Please copy the records word for word, from the start through the line containing "Action: point(83,185)", including that line.

##### Records for this exercise

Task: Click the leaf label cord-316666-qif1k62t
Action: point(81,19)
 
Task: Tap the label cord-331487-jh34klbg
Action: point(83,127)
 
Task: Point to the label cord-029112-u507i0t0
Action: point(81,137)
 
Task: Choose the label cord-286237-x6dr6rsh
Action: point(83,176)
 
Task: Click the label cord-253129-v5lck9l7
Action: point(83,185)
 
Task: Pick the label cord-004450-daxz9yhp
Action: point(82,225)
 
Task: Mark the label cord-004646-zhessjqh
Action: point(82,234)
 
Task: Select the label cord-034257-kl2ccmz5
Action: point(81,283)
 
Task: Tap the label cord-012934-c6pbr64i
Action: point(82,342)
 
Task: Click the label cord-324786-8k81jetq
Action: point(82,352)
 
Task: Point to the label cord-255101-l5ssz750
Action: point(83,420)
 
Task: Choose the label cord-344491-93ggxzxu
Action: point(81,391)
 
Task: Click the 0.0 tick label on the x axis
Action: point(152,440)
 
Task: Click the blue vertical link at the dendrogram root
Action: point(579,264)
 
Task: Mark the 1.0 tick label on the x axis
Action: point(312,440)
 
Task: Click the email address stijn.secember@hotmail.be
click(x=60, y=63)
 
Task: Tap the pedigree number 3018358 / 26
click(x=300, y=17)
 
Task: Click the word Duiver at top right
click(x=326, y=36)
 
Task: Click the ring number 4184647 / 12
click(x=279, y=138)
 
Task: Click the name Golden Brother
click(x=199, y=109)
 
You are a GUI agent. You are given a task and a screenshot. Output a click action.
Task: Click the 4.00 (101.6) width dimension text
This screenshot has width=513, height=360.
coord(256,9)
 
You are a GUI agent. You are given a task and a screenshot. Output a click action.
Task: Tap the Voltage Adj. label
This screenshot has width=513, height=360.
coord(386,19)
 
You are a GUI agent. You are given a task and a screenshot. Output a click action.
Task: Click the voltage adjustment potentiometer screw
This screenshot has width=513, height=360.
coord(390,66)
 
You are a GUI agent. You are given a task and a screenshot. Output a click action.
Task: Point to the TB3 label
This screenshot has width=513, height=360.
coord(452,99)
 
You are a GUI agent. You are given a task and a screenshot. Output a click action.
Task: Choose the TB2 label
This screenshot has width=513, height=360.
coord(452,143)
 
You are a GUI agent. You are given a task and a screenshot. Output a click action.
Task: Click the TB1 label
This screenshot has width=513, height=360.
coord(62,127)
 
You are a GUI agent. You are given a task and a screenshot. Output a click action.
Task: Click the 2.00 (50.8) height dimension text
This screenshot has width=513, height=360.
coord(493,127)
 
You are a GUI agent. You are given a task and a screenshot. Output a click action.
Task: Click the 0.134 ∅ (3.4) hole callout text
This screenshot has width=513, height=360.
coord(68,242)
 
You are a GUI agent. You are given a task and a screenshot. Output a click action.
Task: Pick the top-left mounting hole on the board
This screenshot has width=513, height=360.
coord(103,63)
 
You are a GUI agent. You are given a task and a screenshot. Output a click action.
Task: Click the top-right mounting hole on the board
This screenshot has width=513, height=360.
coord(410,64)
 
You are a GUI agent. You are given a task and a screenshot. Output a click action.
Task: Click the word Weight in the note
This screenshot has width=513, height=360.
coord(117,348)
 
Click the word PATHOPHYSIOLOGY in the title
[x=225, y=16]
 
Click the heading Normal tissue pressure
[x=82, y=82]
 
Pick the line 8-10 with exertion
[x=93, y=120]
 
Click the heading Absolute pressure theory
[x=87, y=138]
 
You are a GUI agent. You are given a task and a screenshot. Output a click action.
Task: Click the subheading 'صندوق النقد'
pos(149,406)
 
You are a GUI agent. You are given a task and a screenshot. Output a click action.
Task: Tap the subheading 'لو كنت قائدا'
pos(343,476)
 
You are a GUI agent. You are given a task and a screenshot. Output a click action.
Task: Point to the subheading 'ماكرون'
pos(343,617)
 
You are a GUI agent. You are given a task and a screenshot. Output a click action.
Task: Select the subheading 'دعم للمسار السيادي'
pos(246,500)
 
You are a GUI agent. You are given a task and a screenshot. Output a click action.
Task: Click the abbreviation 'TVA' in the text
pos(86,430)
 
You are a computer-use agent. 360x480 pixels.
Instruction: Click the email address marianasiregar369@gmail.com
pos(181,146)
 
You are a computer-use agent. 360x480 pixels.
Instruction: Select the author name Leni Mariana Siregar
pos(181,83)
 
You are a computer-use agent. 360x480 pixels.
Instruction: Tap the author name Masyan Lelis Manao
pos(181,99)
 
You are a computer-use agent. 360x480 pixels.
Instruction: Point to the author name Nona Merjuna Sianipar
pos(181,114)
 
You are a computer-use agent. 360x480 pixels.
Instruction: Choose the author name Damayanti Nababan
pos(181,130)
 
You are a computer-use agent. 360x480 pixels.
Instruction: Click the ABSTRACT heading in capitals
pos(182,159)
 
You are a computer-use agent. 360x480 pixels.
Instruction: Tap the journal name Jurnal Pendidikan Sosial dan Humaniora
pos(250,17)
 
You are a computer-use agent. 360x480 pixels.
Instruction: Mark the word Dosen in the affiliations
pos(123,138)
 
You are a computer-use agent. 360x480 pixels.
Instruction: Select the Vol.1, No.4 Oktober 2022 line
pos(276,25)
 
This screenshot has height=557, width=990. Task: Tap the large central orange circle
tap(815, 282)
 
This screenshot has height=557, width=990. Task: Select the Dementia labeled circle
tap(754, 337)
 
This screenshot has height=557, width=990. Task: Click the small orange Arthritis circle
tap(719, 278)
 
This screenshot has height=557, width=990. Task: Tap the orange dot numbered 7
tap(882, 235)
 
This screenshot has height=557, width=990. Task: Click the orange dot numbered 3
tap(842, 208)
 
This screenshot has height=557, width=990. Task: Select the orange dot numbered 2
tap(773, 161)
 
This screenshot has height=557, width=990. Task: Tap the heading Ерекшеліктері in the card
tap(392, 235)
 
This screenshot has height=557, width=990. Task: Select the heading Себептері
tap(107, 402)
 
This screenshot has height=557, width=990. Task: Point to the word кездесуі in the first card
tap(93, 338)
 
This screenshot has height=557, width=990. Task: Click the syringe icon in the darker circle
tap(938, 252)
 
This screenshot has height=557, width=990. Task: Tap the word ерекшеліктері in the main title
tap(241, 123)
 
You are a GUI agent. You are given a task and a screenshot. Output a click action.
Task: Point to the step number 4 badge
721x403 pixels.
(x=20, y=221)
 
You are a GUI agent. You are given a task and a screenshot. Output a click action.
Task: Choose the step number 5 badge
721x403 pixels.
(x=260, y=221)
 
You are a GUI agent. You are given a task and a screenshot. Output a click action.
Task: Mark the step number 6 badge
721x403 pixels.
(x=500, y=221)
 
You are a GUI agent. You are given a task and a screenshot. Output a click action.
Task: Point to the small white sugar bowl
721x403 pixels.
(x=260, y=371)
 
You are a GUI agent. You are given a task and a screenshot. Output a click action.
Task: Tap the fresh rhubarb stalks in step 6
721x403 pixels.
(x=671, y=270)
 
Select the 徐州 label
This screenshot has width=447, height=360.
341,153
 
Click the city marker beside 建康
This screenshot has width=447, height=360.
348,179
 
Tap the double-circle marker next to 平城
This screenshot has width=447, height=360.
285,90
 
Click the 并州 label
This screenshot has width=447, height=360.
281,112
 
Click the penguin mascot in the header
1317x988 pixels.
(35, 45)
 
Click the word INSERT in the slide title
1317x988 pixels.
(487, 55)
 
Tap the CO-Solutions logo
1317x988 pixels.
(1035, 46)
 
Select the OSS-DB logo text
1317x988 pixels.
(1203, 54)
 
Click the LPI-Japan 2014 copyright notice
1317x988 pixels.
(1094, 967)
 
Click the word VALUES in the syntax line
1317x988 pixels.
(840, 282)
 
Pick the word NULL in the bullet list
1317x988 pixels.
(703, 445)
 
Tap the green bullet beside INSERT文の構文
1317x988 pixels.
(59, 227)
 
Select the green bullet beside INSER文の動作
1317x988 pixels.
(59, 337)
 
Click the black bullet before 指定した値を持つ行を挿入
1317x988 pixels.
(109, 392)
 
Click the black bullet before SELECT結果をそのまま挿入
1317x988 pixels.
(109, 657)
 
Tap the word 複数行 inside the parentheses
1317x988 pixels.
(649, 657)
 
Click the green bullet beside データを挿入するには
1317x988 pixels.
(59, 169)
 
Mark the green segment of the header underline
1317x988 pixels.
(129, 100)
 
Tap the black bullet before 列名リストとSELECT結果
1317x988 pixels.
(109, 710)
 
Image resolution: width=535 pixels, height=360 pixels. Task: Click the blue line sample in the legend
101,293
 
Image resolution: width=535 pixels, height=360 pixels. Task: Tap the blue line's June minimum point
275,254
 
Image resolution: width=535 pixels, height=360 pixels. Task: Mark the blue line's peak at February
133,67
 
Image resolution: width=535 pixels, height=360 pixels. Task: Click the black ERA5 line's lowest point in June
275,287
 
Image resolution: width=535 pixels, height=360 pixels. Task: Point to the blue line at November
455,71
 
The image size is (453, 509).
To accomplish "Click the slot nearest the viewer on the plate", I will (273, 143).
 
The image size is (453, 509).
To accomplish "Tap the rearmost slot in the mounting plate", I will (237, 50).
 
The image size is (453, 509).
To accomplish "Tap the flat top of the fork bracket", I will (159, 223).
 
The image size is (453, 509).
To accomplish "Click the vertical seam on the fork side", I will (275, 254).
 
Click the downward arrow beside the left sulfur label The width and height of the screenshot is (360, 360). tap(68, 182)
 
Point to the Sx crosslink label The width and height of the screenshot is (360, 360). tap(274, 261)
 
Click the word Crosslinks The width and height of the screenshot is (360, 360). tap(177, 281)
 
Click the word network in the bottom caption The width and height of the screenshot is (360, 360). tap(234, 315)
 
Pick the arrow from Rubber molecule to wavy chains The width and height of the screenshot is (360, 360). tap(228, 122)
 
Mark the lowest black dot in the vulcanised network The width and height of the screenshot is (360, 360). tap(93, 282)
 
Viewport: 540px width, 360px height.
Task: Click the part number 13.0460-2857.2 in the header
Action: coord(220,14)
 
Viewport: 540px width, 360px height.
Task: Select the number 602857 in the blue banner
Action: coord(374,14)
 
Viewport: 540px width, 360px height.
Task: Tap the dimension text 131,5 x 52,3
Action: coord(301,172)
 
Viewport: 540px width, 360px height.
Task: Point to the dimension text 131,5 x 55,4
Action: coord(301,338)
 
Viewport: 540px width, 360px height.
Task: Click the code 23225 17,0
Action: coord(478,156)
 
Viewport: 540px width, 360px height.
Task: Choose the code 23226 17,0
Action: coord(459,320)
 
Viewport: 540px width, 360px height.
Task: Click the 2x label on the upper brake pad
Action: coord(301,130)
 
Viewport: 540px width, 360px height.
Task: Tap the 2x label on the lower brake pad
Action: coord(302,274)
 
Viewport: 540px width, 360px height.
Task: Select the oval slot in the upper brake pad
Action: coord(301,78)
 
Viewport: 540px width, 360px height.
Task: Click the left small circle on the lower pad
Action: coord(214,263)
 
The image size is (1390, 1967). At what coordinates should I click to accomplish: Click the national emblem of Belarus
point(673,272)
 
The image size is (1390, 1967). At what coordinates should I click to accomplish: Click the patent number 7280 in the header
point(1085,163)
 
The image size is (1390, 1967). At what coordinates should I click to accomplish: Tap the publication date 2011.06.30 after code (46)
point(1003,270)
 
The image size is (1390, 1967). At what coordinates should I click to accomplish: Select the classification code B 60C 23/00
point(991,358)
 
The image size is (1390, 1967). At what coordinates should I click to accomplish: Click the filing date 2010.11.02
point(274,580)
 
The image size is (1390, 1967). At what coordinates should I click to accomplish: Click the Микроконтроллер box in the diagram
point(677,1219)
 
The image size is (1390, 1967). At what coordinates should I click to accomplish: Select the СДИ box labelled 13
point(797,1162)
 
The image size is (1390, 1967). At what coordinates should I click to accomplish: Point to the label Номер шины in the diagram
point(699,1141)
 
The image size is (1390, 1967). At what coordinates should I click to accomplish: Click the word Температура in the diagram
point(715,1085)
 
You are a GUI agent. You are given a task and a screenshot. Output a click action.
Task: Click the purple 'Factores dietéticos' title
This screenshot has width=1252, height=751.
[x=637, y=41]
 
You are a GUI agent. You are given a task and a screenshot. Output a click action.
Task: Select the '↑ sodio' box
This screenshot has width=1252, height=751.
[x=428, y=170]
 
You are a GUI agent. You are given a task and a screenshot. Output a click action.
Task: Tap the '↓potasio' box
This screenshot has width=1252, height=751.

##########

### Task response
Task: Click the leaf label cord-316666-qif1k62t
Action: point(81,19)
 
Task: Tap the label cord-331487-jh34klbg
Action: point(83,127)
 
Task: Point to the label cord-029112-u507i0t0
Action: point(81,137)
 
Task: Choose the label cord-286237-x6dr6rsh
Action: point(83,176)
 
Task: Click the label cord-253129-v5lck9l7
Action: point(83,185)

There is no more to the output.